Read more in Triton Inference server model configuration
Parameters:
-
max_queue_delay_microseconds
(int
, default:0
) –The maximum time, in microseconds, a candidate request will be delayed in the sequence batch scheduling queue to wait for additional requests for batching.
-
minimum_slot_utilization
(float
, default:0.0
) –The minimum slot utilization that must be satisfied to execute the batch before 'max_queue_delay_microseconds' expires.
model_navigator.triton.SequenceBatcherStrategyOldest
dataclass
SequenceBatcherStrategyOldest(max_candidate_sequences, preferred_batch_size=lambda: [](), max_queue_delay_microseconds=0)
Sequence Batching strategy oldest configuration.

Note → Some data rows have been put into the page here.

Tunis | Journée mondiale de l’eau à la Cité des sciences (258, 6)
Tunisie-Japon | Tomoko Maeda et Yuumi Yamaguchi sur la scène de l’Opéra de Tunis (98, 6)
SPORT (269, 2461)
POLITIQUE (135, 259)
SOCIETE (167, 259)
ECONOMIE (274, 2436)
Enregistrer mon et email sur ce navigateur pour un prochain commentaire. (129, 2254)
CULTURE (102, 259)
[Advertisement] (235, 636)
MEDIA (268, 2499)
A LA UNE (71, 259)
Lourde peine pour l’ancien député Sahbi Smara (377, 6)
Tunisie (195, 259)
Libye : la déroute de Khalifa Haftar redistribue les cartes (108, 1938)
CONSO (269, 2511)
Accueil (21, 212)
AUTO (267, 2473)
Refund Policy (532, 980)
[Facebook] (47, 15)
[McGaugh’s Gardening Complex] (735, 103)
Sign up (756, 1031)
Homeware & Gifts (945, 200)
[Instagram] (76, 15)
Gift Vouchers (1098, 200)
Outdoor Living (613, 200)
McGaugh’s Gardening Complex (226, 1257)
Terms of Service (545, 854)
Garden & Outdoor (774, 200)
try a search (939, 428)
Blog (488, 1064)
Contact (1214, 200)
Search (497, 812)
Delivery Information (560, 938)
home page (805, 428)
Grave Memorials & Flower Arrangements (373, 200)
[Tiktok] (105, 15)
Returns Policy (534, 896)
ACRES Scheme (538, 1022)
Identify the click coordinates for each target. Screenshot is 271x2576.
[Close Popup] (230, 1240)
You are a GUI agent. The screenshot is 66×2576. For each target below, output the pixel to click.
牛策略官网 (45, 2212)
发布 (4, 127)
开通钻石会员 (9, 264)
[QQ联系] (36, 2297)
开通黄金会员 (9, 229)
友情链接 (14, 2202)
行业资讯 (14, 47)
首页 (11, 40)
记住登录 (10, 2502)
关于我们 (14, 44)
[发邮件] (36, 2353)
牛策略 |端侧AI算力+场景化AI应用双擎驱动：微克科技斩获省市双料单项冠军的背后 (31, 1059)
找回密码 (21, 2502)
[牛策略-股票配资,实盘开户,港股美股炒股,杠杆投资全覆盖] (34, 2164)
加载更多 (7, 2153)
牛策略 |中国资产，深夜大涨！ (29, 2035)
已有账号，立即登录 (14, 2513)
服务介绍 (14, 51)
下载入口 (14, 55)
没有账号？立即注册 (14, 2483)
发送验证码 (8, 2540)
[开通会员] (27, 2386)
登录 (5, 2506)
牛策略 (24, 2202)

Read more in Triton Inference server model configuration
Parameters:
-
max_candidate_sequences
(int
) –Maximum number of candidate sequences that the batcher maintains.
-
preferred_batch_size
(List[int]
, default:lambda: []()
) –Preferred batch sizes for dynamic batching of candidate sequences.
-
max_queue_delay_microseconds
(int
, default:0
) –The maximum time, in microseconds, a candidate request will be delayed in the dynamic batch scheduling queue to wait for additional requests for batching.